Dr. Gaius Baltar (Count Baltar in the original series) shares his first name with of one of the disciples of Paul of Tarsus, mentioned in the Acts of the Apostles. The Book of Acts also mentions an "Apollo" (the callsign for Lee Adama) as another disciple of Paul. Gaius was also the praenomen of Gaius Julius Caesar. In Episode Daybreak part 1 his father is named Julius.

Sharon Valerii (an incarnation of Cylon model Number Eight) shares her last name with an ancient Roman Family, the Valerii (plural of Valerius), many of whose members are buried under St. Peter's Basilica. Her nickname, Boomer, is a character of Moby-Dick (see Kara Thrace).

Karl & Sharon Agathon share their last name with a tragic poet from ancient Greece.

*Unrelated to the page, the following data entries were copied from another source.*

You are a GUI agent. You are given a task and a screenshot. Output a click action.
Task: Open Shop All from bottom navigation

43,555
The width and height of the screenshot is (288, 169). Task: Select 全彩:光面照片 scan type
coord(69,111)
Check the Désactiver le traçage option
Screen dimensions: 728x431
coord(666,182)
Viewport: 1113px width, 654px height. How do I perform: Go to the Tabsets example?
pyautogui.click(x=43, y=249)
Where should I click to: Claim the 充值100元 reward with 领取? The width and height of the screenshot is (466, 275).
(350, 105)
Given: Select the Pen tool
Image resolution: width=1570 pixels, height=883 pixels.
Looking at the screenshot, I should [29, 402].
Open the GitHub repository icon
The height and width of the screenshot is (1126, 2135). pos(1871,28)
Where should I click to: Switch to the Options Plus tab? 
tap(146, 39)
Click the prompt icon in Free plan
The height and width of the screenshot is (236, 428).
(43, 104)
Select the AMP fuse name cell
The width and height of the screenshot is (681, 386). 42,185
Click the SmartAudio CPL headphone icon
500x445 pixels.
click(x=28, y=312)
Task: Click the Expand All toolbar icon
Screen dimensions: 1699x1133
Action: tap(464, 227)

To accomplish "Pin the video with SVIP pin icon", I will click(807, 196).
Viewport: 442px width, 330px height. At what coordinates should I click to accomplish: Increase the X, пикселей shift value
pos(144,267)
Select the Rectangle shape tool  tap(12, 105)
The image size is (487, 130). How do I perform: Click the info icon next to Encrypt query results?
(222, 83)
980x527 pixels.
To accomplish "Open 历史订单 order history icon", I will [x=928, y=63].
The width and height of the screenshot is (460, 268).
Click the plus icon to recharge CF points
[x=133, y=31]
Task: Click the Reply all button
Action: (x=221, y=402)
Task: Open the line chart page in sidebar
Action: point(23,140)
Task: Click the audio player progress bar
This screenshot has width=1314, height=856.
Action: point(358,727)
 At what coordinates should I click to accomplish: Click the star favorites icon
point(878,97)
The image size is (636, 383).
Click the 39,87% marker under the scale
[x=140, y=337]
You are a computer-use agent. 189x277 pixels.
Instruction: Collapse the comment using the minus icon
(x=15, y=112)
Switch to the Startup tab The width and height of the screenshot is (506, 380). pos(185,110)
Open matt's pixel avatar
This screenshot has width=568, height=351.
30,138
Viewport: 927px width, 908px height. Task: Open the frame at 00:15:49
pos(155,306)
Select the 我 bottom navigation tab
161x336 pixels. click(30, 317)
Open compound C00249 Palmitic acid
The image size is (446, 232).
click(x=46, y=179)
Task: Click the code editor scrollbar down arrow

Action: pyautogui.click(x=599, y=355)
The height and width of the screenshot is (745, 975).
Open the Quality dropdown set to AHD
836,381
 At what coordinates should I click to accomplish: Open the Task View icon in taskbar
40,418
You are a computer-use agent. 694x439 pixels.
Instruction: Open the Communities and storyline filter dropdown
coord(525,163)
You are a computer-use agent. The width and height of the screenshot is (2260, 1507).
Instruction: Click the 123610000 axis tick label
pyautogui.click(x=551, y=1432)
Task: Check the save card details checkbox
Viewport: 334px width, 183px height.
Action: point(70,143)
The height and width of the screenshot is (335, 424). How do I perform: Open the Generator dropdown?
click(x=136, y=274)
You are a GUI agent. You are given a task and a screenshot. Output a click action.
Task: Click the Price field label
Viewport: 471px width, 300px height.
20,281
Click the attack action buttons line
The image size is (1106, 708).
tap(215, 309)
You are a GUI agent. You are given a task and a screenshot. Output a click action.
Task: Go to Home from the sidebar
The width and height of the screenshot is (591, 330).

Furthermore, in Ancient Greek ἀγαθός (agathos) means someone who is good, virtuous and honest.

Laura Roslin shares her last name with a village in Scotland where there is a chapel reputed to be the secret location of the Holy Grail.

Galen Tyrol shares his first name with the prominent Roman physician and philosopher of Greek origin, Galen of Pergamum, whose theories dominated western medical science for more than a millennium.

Anastasia Dualla shares her first name with an early Christian martyr, St. Anastasia.

The word helo (Karl Agathon's callsign) is the Greek word for thorn.

The Commanding Officer of Battlestar Galactica, William Adama, gets his last name from Adam, the first man created in the Bible. "Adama" is also the Hebrew word for Earth, as well as Diamond, Ground, Dirt, or Indestructible (Adamant, Diamant, Diamond).

The original pitch for the show (in the late 1960s) was called "Adam's Ark", which was subsequently renamed "Battlestar Galactica". Larson's first concept was to retell various biblical stories in a futuristic, space-faring setting.[11]

Religious Terms and ExpressionsEdit

"So say we all" has been used as the ending of a communal prayer in the re-imagined series, much as Amen is used at the end of prayers in many faiths. Amen has been used in the show as well, though on rare occasion.

In the episode Kobol's Last Gleaming the humans stranded on Kobol recite a prayer containing the phrase "vale of tears", which is a line taken from one of the Catholic Marian antiphons, the Salve Regina. The phrase is often rendered in modern English as "valley of tears".

In the episode A Measure of Salvation, Lee Adama mentions that the Cylons were saying a prayer to the Cloud of Unknowing--a reference to a popular Medieval English religious book.

When Kara Thrace first interrogates Leoben on Galactica, Leoben's quote is, "What is the most basic Article of Faith?" Articles of Faith are statements of belief by various religions.